For its part, Pakistan argues that it no longer views the Haqqanis as strategic assets and has begun incrementally distancing itself from Network leaders. In 2013, Naseeruddin Haqqani, the Network’s chief fundraiser and organizer, was murdered in Islamabad. Although the culprit remains unknown, Tehrik-e Taliban Pakistan publicly accused Pakistan’s Inter-Services Intelligence (ISI) of arranging the assassination. It was the first indication that all was not well between the Haqqanis and Pakistani government agencies.
Territorial sanctuary in Pakistan is no longer being provided to the Haqqanis, who have been rooted out by the combined application of Zarb-e-Azb and the National Action Plan, the government’s policy-driven counterpart to the military operation. The Network’s operational infrastructure in North Waziristan, which includes IED factories and a communication network, has been effectively disrupted by counterterror operations. The Haqqanis have lost three key lieutenants — Badaruddin, Mohammad, and Ibrahim Haqqani — along with a host of family members to drone strikes in North Waziristan. In a meeting with the German Foreign Minister last year, Pakistan’s former National Security Advisor Sartaj Aziz revealed that over half of the Haqqani Network had relocated out of Pakistan to Afghanistan since Operation Zarb-e-Azb began.
With operations pushing them out of Pakistan, the Haqqanis are finding new footholds in Afghanistan’s post-ISAF economy. Today the Network’s operational capabilities are fed largely on social-political connections with Gulf financiers and an elaborate empire of extortion, kidnapping for ransom, and drug trafficking. An Islamabad-imposed ban on the Haqqanis is unlikely to curtail or roll back Haqqani operations in the region, and a hard decapitation strategy against its leaders will only drive the Taliban further away from accepting President Ghani’s petition for a second round of the Murree process. Haranguing Pakistan to do more in the way of a ground offensive against the Network also drives up the costs of the Islamabad-Kabul relationship, and undercuts what U.S. officials, including Vice President Joe Biden, have insisted is a priority for the United States: seeing through a reconciliation process that brings the war in Afghanistan to an end. While Pakistan’s commitment to eliminating terror groups is becoming steadily clearer, Prime Minister Nawaz Sharif cautioned in an October 2015 address at the United States Institute of Peace that it was unfair to expect Pakistan to target terrorist groups while bringing them to the negotiating table at the same time.
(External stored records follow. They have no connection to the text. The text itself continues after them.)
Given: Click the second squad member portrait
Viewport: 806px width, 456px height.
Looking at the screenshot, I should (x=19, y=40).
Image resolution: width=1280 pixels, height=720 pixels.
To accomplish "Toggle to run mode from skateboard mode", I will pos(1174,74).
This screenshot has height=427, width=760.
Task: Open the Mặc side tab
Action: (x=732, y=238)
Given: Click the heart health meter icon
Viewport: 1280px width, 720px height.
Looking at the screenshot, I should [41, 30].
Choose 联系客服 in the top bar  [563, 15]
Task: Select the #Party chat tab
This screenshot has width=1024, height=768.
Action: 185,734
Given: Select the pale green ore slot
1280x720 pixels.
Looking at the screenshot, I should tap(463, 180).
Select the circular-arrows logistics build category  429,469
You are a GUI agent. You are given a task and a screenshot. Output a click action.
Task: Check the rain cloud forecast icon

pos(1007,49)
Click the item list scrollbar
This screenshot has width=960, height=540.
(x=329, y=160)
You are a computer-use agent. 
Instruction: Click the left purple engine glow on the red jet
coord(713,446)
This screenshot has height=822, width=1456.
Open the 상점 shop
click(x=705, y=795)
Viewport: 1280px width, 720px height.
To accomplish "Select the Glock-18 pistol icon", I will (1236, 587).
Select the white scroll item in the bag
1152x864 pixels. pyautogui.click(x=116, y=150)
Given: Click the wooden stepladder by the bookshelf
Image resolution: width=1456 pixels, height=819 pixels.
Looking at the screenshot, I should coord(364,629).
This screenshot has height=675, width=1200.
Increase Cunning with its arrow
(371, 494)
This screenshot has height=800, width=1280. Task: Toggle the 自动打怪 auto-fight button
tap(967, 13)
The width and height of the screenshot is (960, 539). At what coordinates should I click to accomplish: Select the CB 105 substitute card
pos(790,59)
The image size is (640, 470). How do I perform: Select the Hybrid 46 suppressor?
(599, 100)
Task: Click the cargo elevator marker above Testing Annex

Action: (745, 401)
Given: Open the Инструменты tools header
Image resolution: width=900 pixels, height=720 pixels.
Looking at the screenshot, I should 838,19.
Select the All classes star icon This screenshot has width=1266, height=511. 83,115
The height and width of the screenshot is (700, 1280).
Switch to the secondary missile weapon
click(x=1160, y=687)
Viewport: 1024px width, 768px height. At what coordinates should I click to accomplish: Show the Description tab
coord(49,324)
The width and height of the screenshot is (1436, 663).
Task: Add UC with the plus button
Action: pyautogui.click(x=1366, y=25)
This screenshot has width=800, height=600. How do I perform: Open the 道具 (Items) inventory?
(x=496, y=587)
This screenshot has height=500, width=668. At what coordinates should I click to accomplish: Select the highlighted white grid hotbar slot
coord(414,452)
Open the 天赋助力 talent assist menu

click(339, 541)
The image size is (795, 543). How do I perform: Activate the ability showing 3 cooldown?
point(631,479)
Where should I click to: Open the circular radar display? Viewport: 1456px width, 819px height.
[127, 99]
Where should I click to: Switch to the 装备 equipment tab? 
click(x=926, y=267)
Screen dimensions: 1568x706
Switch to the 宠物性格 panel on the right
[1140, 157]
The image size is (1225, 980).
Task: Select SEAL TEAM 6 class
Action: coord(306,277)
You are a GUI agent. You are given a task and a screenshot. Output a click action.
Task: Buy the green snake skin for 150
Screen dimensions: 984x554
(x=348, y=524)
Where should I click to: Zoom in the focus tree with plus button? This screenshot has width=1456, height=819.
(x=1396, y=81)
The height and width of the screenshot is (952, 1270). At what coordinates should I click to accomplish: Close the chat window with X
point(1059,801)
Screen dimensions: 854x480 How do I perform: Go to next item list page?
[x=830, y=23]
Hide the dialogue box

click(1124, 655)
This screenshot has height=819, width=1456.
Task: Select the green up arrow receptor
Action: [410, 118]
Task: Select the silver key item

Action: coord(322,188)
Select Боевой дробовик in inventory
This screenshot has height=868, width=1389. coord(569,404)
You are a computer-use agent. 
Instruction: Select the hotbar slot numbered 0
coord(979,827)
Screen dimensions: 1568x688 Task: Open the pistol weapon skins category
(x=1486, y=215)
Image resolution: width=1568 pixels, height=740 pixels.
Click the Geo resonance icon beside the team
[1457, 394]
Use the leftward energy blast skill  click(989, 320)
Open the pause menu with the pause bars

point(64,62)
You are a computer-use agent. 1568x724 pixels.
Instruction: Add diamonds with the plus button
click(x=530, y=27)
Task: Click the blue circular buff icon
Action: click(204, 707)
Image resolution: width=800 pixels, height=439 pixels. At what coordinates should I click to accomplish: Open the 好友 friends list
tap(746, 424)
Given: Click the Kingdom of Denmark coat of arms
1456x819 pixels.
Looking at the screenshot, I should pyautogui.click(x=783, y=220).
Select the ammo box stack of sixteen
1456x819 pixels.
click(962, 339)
A third round of quadrilateral talks between Afghanistan, China, the United States, and Pakistan is now scheduled to take place in Islamabad in early February to discuss a peace settlement between the Afghan government and the Taliban. Ahead of this fresh push for peace, the United States will have to be decidedly clearer about how it views reconciliation in Afghanistan and who it considers partners. This is critical if the combined international and Afghan aim is to win a lasting peace that extends to all 34 of Afghanistan’s provinces. If the Murree process gets thrown another lifeline, Washington may also have to re-think the UN-sponsored travel ban imposed on certain Haqqani leaders, which complicates the task of legally bringing them to any venue outside Afghanistan to negotiate. As Kabul and Washington attempt to sync their strategic objectives, the big question in 2016 looks to be whether talks about talks with the Haqqanis will figure into the agenda.